Hace dos semanas, en París, tres locos (“lobos solitarios”, se llaman), en nombre de un falso Alá sangriento, vengativo y excluyente, que sólo ellos y unos pocos más entienden, asesinaron a diecisiete personas.
La reacción fue inmediata: en Francia salieron a la calle casi cuatro millones de ciudadanos; muchos más en el resto del mundo. Se reunieron los ministros del Interior de un montón de países. Se decidieron actuaciones preventivas a todos los niveles (legislativos, policiales,…), se habló de estudiar cómo estrechar el control sobre las redes de comunicación, cómo controlar los accesos a los países o prohibirlos, cómo vigilar estrechamente a las comunidades islámicas o a cualquier posible sospechoso (es decir, a todo el que parezca “moro”)… Pero, lo peor de todo, fue la psicosis que arraigó de tal forma en nuestras conciencias que, casi inevitablemente, nos hacía mirar de reojo y con recelo, a cualquier vecino de rasgos magrebíes.
Lo más terrible de esta realidad, no es el terrorismo en sí, sino el pánico que provoca en los Estados y en nosotros; la desconfianza sobre lo extraño, el terror a lo posible, el miedo a todo aquel que no se nos parece.
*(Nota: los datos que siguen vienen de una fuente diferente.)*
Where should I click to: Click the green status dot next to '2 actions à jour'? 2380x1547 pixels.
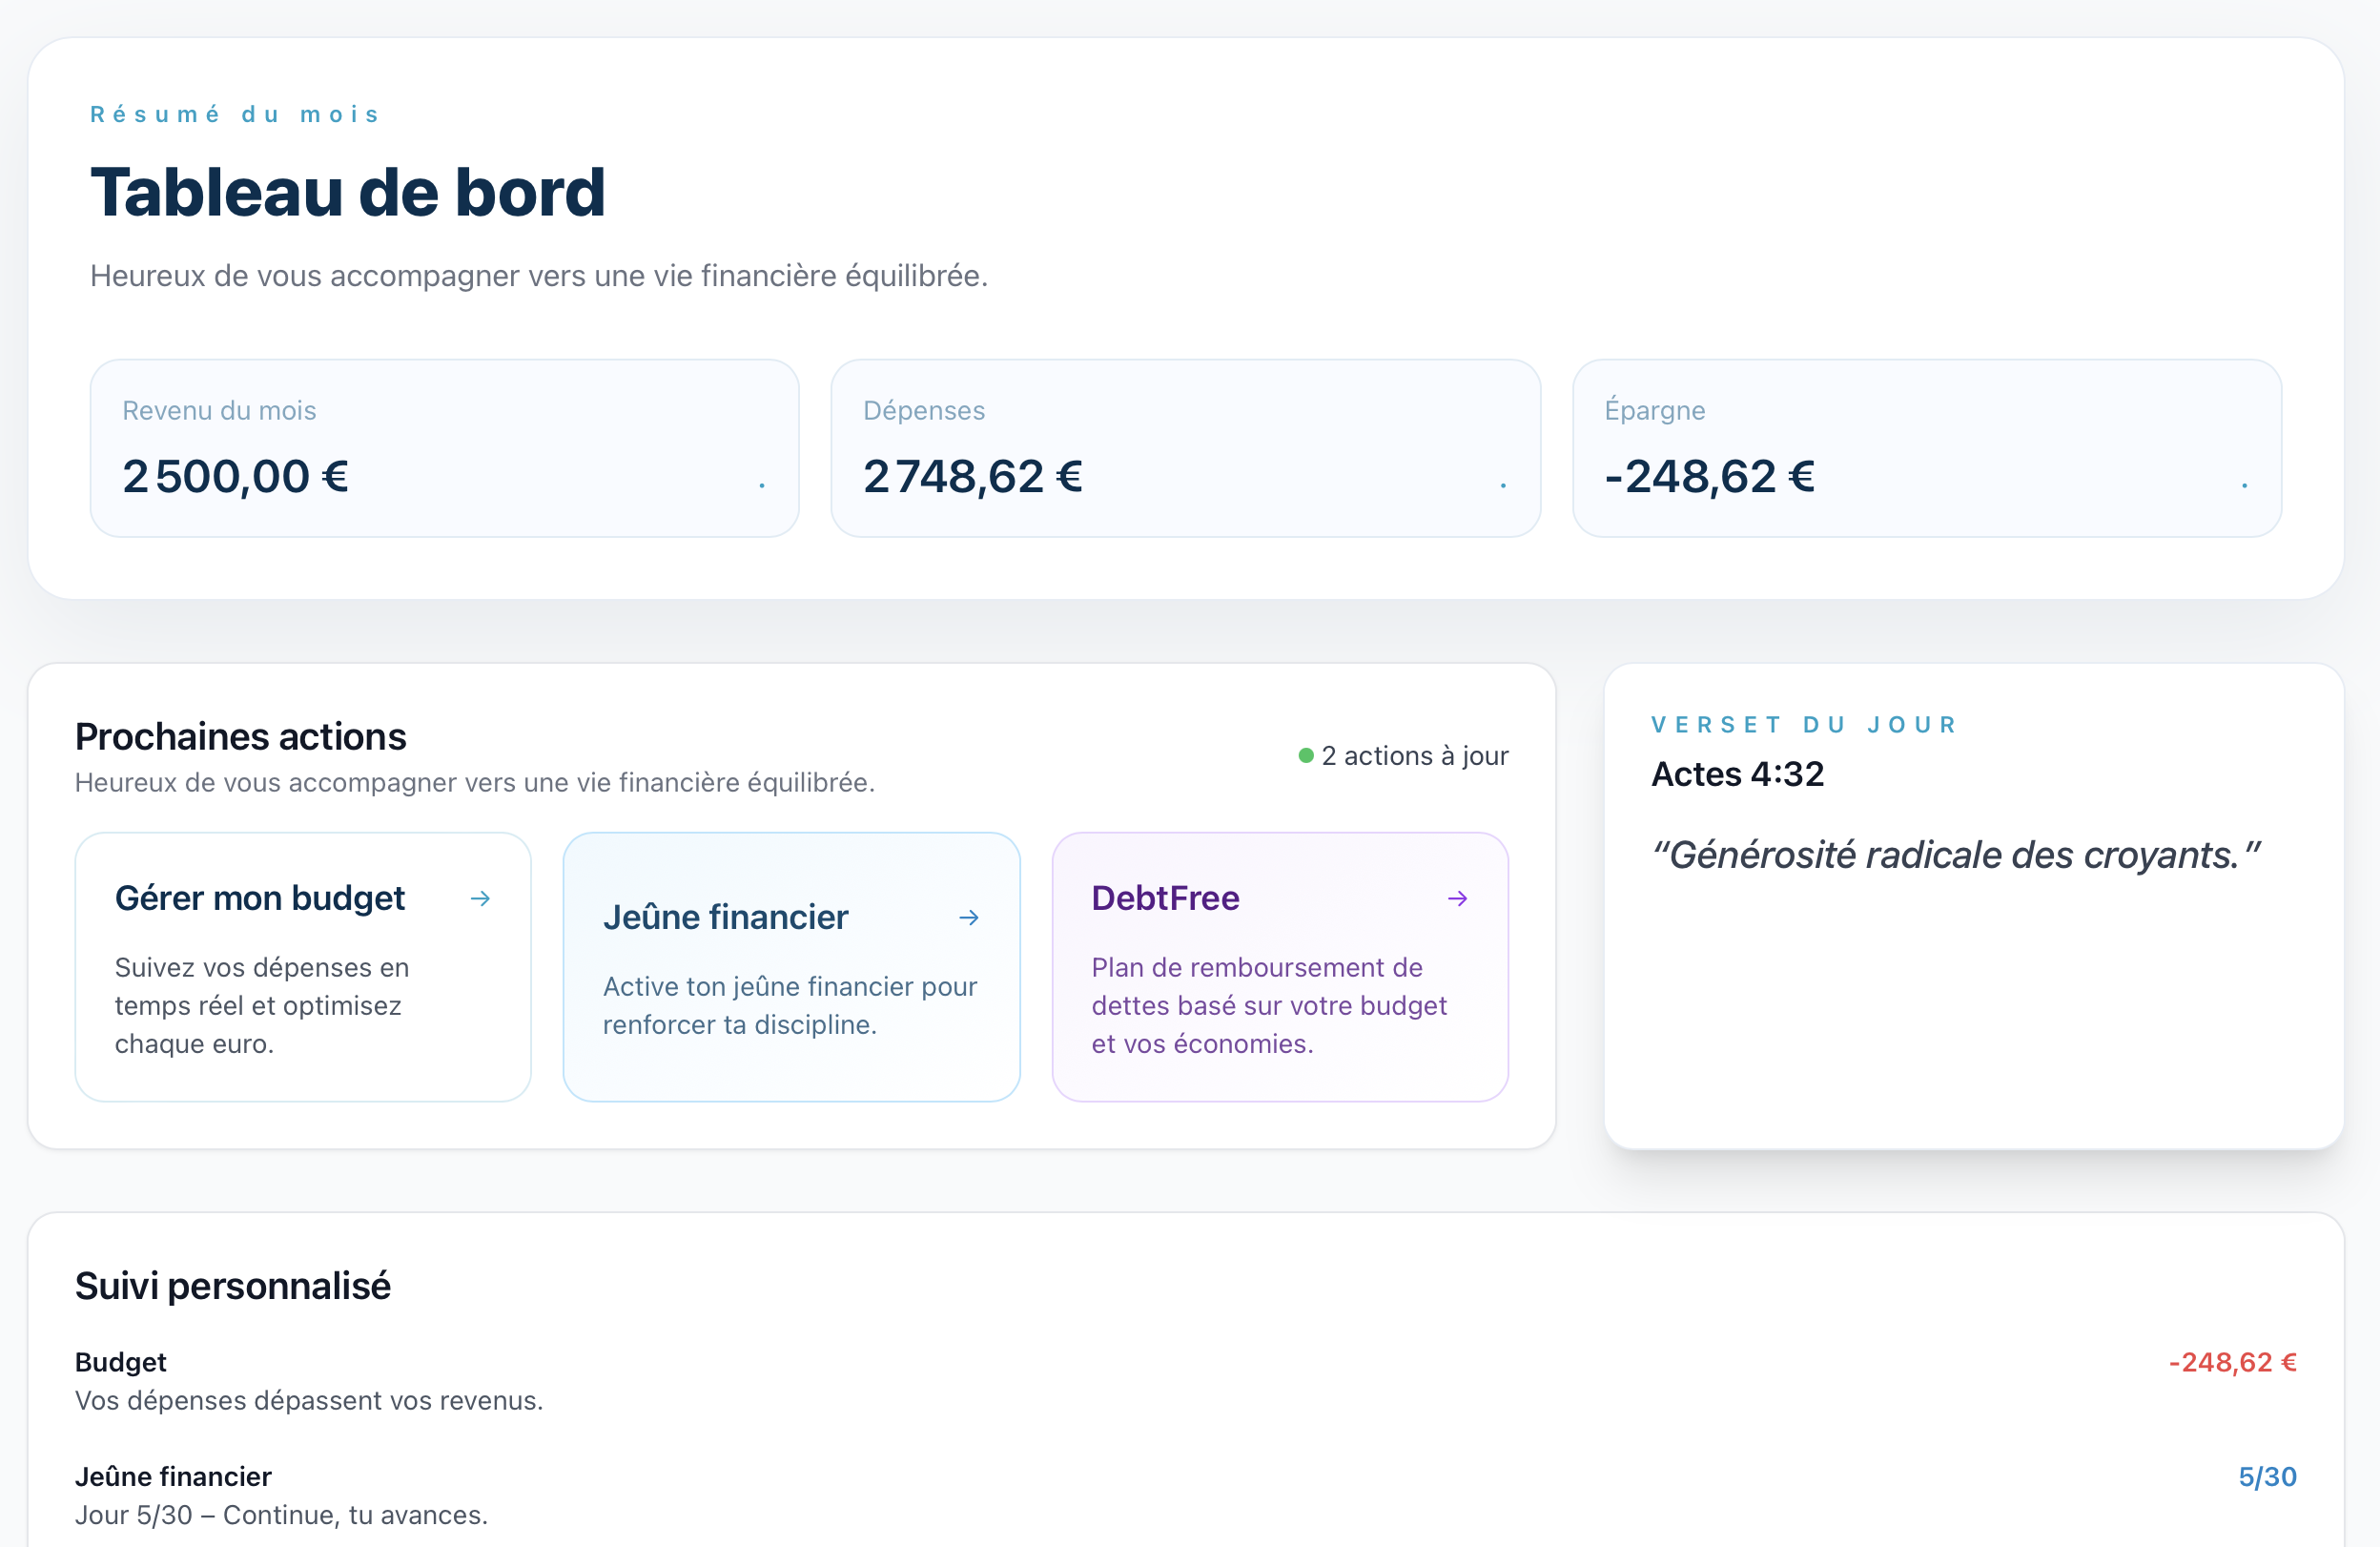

Estos tres asesinos han desgañitado las alarmas, han trastocado los sistemas, han secuestrado nuestro sentido común. Lo han logrado: nos han acojonado a todos. Tres mamones, “iluminados” por la locura, han infartado las neuronas en las que radica la tolerancia, el respeto y la justicia que nos debemos cientos de millones de personas que, todos los días, luchamos por construir un mundo civilizado y multicultural.
Somos imbéciles. Cada día estoy más convencido de que el peor yihadista que existe, es el que habita en nosotros –en nuestros prejuicios, en nuestra ignorancia- y que se alimenta de nuestros miedos.